Even though RFID promises to revolutionize supply chain, not many logistics companies are eager to buy that promise. This, inspite of the fact that the railroads adopted RFID quite some time back and even integrated it with technologies like GPS. The reason is that the benefits that accrue from RFID are a function of the scale at which RFID is implemented. Logistics companies are a little chary of investing in a technology, which if unsuccessful, may place them at a disadvantage. In order to track container-information, reduce the size of the fleet and improve overall efficiency, it is important that wide scale item-level tagging be carried out and a proper reader infrastructure be installed.

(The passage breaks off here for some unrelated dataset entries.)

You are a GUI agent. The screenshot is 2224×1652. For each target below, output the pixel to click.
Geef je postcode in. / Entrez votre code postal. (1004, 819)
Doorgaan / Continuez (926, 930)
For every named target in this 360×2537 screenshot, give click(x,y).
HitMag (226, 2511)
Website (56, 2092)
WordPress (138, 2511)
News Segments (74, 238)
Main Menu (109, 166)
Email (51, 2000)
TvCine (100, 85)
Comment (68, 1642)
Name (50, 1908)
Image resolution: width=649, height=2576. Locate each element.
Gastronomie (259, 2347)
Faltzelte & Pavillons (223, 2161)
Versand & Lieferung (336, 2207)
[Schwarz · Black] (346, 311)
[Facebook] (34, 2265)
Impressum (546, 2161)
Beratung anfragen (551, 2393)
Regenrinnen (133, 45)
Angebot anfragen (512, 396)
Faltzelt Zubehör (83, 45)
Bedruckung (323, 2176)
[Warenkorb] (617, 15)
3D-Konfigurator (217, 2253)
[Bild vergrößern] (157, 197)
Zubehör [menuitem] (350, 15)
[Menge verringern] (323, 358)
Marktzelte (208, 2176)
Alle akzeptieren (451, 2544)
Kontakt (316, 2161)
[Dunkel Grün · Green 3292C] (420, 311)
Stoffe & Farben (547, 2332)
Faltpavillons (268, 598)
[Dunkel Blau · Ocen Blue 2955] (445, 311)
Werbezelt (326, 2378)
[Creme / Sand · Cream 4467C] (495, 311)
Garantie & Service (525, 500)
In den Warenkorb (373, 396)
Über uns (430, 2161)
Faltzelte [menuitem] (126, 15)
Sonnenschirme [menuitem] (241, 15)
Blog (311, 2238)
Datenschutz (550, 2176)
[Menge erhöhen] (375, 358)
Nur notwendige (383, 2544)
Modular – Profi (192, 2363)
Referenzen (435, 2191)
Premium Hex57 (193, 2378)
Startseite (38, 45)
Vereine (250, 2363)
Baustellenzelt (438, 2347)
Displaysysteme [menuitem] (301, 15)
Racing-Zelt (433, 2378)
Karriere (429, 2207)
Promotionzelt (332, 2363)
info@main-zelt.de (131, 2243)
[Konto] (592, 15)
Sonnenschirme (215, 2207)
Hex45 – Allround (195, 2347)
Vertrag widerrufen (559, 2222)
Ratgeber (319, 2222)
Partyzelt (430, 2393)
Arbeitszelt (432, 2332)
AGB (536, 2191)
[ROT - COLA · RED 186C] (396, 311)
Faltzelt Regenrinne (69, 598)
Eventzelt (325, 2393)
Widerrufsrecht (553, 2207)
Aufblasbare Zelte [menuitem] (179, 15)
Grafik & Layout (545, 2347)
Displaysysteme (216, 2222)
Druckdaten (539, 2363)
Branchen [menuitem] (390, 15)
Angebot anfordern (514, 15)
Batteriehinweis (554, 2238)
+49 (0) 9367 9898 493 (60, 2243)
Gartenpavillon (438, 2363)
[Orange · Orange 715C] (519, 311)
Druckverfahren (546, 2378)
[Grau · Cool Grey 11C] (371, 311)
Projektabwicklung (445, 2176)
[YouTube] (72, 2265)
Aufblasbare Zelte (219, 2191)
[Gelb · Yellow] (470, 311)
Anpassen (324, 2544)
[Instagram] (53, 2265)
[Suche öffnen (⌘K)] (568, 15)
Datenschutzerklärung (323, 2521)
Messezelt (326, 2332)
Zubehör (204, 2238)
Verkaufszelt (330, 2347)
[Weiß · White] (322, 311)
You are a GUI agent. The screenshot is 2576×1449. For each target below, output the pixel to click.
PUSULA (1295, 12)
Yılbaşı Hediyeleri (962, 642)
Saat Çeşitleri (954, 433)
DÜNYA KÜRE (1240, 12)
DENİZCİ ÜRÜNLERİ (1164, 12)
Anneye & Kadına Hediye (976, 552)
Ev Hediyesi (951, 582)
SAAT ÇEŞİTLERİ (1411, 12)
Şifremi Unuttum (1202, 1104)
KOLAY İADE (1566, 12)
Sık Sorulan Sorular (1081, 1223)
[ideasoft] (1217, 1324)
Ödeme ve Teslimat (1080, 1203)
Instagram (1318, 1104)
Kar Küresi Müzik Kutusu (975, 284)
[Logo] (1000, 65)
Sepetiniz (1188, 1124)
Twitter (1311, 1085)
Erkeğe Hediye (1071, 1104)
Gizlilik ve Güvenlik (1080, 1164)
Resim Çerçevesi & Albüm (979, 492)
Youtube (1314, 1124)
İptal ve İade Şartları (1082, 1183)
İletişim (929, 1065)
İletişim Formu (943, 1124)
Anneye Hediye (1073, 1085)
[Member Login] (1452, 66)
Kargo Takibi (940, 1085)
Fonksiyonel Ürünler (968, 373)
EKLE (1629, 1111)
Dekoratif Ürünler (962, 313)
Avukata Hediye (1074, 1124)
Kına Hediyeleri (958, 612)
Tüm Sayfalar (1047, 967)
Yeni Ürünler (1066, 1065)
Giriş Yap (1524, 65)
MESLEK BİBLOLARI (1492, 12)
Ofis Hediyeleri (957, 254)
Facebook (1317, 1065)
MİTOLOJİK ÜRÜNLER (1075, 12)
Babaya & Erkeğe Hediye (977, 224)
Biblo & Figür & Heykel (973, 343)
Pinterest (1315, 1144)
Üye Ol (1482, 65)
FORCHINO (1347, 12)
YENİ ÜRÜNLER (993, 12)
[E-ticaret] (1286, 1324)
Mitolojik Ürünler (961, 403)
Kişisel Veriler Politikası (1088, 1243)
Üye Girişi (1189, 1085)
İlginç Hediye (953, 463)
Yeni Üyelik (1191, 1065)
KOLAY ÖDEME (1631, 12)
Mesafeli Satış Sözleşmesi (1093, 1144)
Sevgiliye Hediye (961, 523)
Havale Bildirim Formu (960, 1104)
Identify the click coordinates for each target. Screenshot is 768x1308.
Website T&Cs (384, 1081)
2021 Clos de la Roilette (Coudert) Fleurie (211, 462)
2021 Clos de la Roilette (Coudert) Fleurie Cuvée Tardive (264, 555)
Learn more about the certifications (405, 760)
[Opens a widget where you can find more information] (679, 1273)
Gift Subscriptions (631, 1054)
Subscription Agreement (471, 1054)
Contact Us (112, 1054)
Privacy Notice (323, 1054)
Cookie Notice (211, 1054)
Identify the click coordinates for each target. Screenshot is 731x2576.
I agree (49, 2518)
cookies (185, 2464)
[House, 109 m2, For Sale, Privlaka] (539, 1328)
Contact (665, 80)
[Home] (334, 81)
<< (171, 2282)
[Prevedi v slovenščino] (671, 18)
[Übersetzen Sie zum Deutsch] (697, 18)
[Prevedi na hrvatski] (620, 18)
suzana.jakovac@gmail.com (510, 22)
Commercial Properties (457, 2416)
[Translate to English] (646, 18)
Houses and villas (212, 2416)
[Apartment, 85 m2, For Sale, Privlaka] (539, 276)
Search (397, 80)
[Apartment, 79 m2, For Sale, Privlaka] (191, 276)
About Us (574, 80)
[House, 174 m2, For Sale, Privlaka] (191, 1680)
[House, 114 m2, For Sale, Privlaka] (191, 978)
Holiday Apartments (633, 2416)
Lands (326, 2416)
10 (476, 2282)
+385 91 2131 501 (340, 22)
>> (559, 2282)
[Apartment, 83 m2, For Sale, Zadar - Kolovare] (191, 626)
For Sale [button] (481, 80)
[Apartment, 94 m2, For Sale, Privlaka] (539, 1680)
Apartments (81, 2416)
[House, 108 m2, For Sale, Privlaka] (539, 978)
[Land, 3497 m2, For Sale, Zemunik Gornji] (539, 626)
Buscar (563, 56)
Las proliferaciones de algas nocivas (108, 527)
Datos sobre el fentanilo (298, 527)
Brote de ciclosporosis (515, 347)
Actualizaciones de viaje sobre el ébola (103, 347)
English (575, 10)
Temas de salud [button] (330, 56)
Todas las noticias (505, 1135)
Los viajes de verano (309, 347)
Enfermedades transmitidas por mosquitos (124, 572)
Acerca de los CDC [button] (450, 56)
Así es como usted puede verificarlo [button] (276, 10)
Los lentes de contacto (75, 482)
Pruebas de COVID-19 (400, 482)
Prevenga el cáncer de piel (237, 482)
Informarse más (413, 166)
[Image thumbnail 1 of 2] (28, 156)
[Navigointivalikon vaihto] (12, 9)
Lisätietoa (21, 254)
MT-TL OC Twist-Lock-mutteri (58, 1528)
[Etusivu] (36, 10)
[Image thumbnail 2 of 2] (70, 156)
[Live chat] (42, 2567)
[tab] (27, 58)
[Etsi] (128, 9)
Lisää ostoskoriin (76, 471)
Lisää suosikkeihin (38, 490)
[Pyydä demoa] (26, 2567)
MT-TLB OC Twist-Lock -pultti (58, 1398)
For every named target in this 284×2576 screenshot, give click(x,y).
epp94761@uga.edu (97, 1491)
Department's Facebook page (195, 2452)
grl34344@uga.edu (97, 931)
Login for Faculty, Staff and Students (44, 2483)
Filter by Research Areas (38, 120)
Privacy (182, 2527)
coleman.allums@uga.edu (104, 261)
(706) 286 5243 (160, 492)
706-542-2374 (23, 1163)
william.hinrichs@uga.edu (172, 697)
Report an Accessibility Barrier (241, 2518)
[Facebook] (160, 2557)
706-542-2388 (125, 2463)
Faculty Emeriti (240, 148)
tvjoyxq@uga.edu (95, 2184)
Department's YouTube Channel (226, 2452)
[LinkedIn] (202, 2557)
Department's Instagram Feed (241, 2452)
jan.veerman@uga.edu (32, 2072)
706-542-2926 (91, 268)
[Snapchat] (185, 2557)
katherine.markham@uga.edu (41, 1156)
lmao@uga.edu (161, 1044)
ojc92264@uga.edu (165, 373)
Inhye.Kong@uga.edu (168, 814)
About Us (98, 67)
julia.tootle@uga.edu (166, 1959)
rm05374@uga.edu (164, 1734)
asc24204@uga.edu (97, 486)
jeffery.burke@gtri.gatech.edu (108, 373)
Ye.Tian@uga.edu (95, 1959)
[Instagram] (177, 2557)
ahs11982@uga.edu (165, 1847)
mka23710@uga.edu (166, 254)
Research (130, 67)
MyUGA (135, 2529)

The calculations involved in determining efficient logistics management are aimed at arriving at a fleet size that is ideal for satisfying business needs and reducing stock-outs. The data required for such calculations includes past data on fleet usage; description of equipment and its location, whether with company or with customers; cost of opportunity lost by not having an equipment in possession. RFID helps to gather the relevant data; it enables equipment tracking, which allows companies to commit to a delivery with a degree of certainty, for example it can tell the availability of chassis in terms of customer, vehicle, terminal, and the day of the week. rfidjournal.com reports:
When a customer needs a chassis and there isn't one, what's the cost? An accountant will tell you that the opportunity cost is the forgone profit from the move the customer would have made. The line manager will complain that the carrier lost all the revenue from the move. And the sales guy might tell you that not having equipment available will cost the entire account.